Bill Wiebold, MU Extension agronomist, recently shared his advice for maximizing corn yields this season. He notes that the cold, wet start to this year’s planting season has boded poorly for yields. However, there is still time to get corn in the ground to yield favorable conditions.
For starters, Wiebold says that producers should not switch from corn to other crops or early maturing corn varieties – this season’s conditions are bound to improve. Switching to an early maturing corn variety almost assures yield loss.
“Those early varieties are shorter and have less yield potential. An early variety might offer some advantage in reduced drying time at harvest, but that depends on the fall season,” Wiebold says. “We found that corn hybrids with CRM (comparative relative maturity) of 110 out-yielded corn hybrids with CRM of 100 until the first week of June.”
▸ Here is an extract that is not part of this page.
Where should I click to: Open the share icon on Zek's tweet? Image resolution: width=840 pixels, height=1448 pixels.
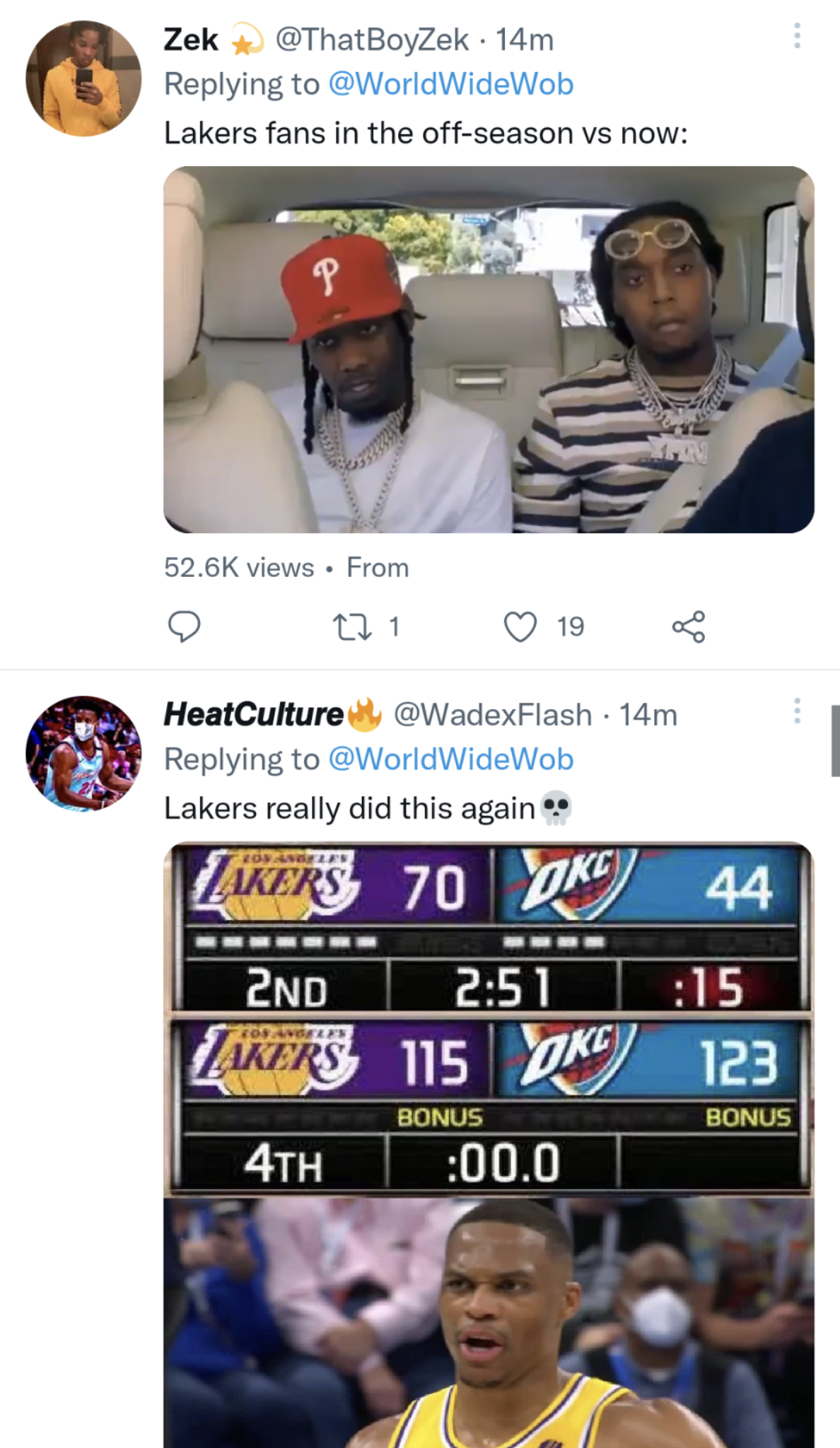click(687, 625)
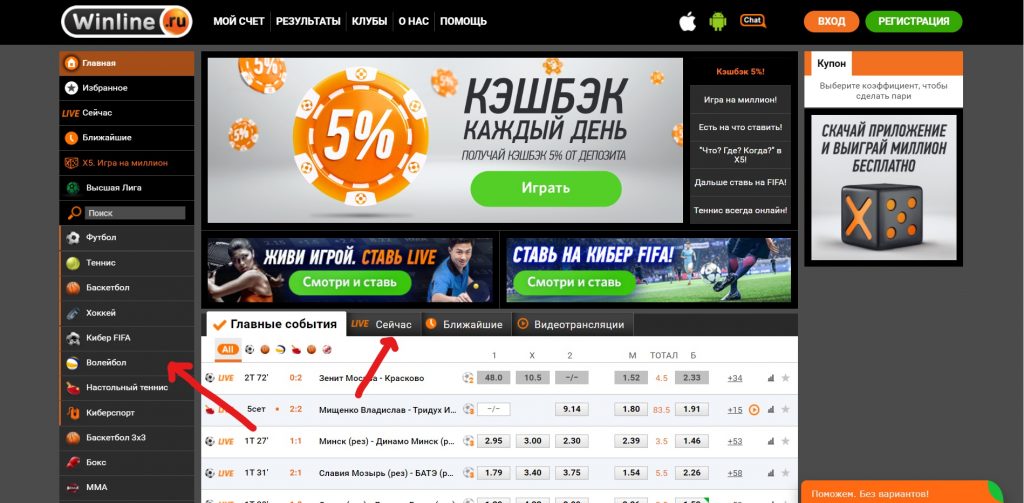Image resolution: width=1024 pixels, height=503 pixels.
Task: Select odds 2.95 for Минск (рез) win
Action: click(493, 441)
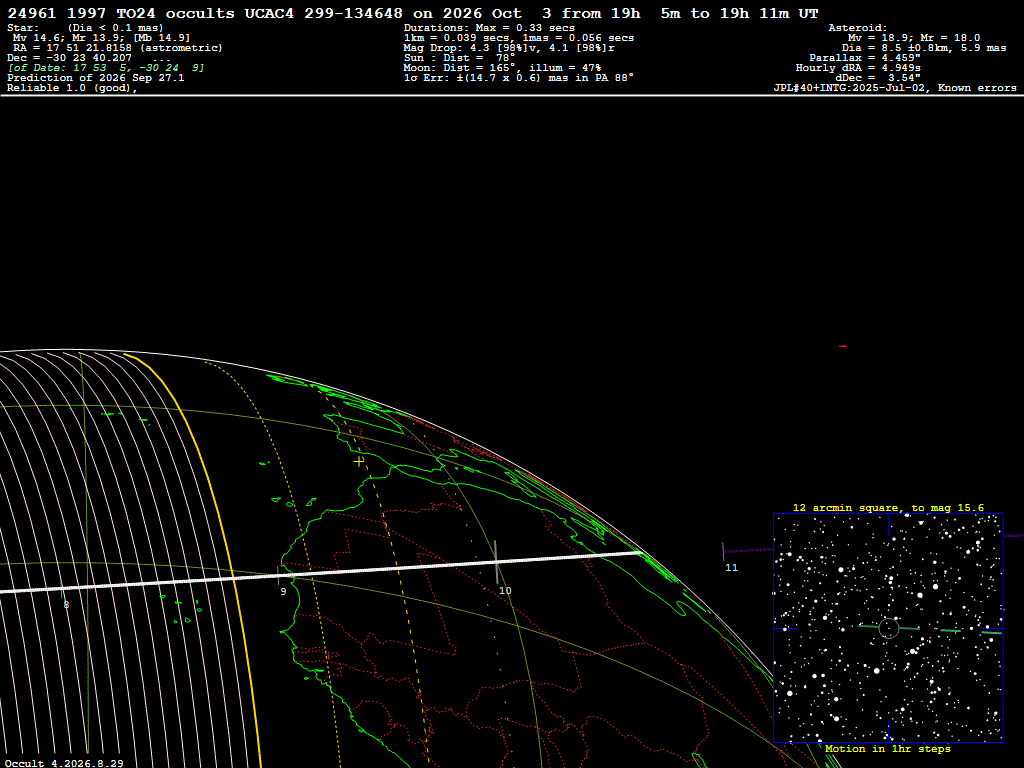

Instead, Wiebold encourages producers to work with corn based on the unique conditions of their fields. Soil conditions should always dictate when to plant.
“Our data provide some optimism that reasonably high yield can be obtained when corn is planted in mid-to-late May,” Wiebold says. “However, yield potential is very strongly dependent on weather conditions in summer. For this reason, it is difficult to predict in any specific year what will happen to corn yield if planting is delayed.”
The crop progress report from the USDA (April 29) stated that 45 percent of Missouri corn is in the ground, with 7 percent emergence. Only 2 percent of soybean was in the ground.